Disney (DIS) hiked the prices of its various subscription plans on Thursday, highlighting a trend that’s gained traction over the past year as media companies focus on improving profitability.
Disney first announced the price hikes in August, revealing increases across its various Disney+ and Hulu plans, with these changes set to take effect alongside the Disney+ debuts of Marvel’s “Agatha All Along” and Pixar’s “Inside Out 2.”
Most plans will see subscription costs rise by $1 to $2 per month. Hulu Live TV plans will see more sizable increases, rising by $6 a month.
The price increases come as Disney aims for sustained profitability in its streaming business, which just turned a profit for the first time in the quarter ended June 29. The company also plans to add new features to the Disney+ app like access to ABC Live and a playlist of content catered toward young children.
“Every time we’ve taken a price increase, we’ve had only modest churn from that,” Disney CEO Bob Iger said on the company’s fiscal third quarter earnings call in August. “Nothing that we would consider significant.” He added the goal for streaming is “to grow engagement on the platform,” hence the new features and bundling opportunities.
Other streamers have adopted similar strategies. Prior to Disney’s announcement, Comcast’s (CMCSA) flagship streaming service, Peacock, implemented price hikes in July, just ahead of the 2024 Paris Olympics, after it upped prices for the first time the previous summer.

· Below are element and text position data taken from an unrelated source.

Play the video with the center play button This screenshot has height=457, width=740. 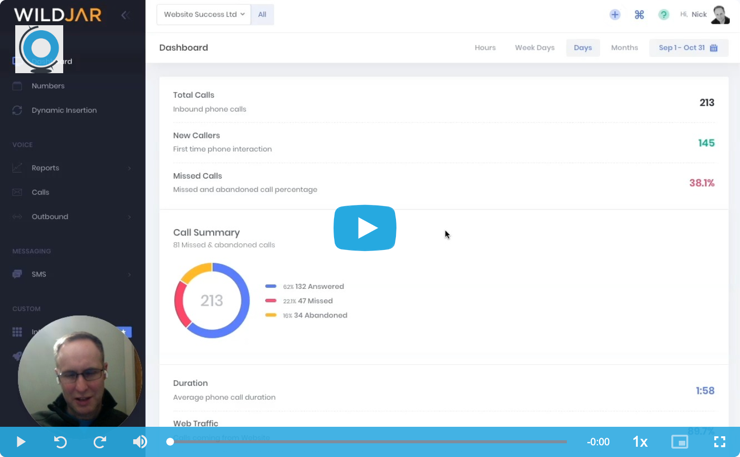coord(365,228)
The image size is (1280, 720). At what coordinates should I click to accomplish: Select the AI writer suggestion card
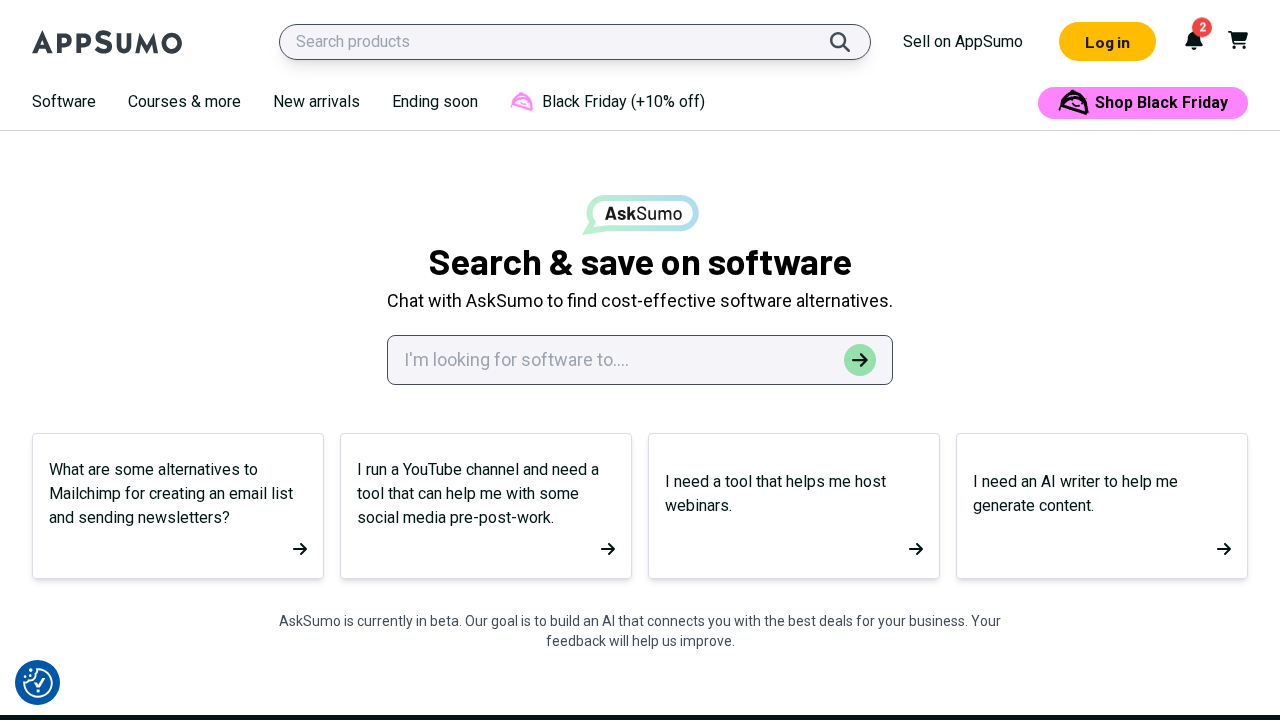(x=1101, y=505)
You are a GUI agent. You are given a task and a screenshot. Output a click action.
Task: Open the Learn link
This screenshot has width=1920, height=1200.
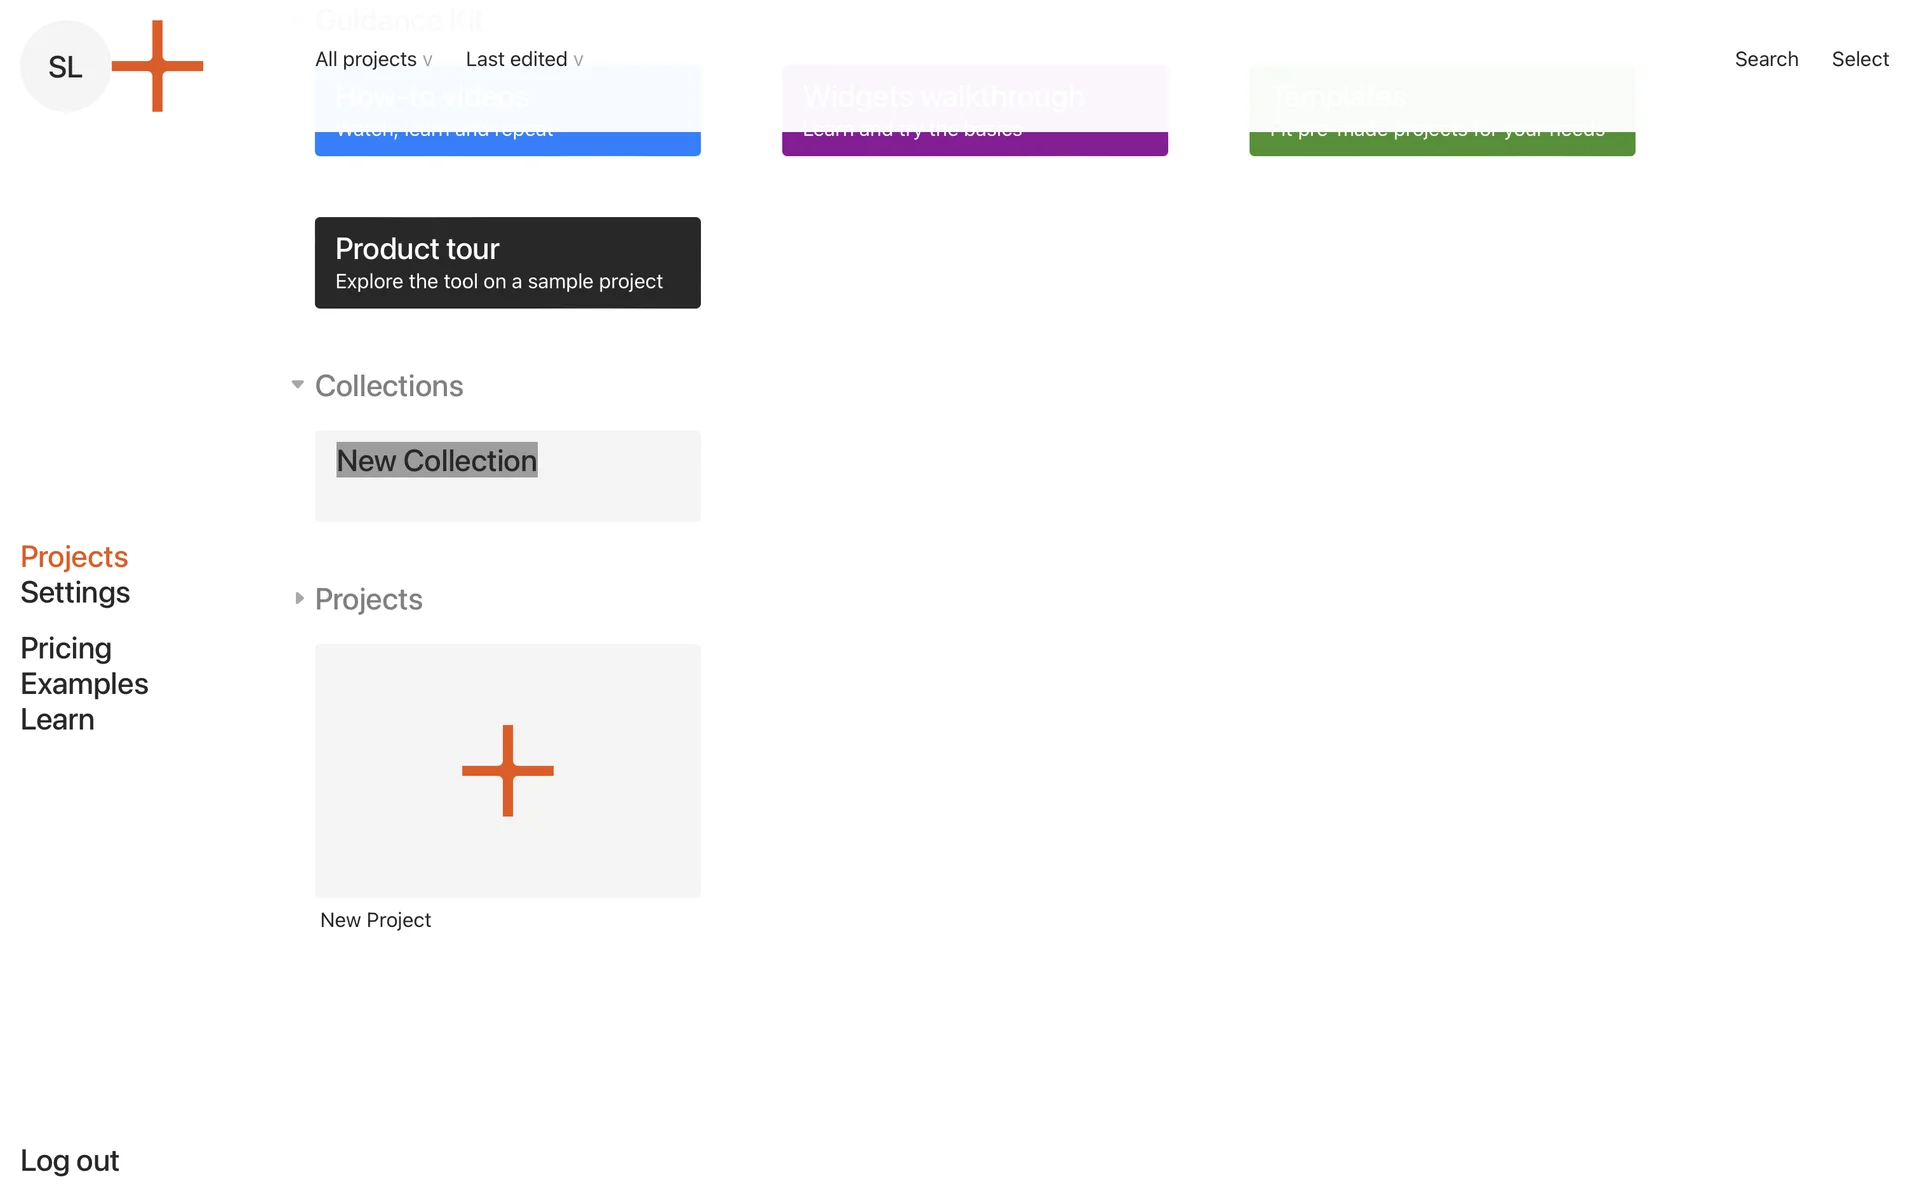57,720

And in June, Warner Bros.’ (WBD) Max streaming platform raised prices for its ad-free streaming plans, also ahead of key programming: the second-season debut of its blockbuster “Game of Thrones” prequel, “House of the Dragon.”
But Wall Street analysts have cautioned that continued increases could lead to more subscribers canceling their plans, with churn rates hovering at elevated levels.
“The prices for subscriptions without advertising are starting to go through the roof,” Bank of America analyst Jessica Reif Ehrlich previously told Yahoo Finance. “As a result, our view is that consumers will drop several streamers and maybe rotate a little bit more depending on the content cycle.”
To combat fickle consumers, competing platforms are now bundling their services together. As WBD CEO David Zaslav told investors in May, “There’s more strength together.”
Meanwhile, password-sharing crackdowns have become a popular choice in the race to secure profits despite recent frustration from consumers.
Disney+ launched the practice in the US and other regions last month, offering households the option to add an “outside” extra user at a discounted rate.
The crackdown echoes the strategy of Netflix (NFLX), which began implementing its password-sharing crackdown for US subscribers last May after first announcing the initiative in October 2022. WBD’s Max has also joined in on the trend, revealing it will crack down on account-sharing later this year.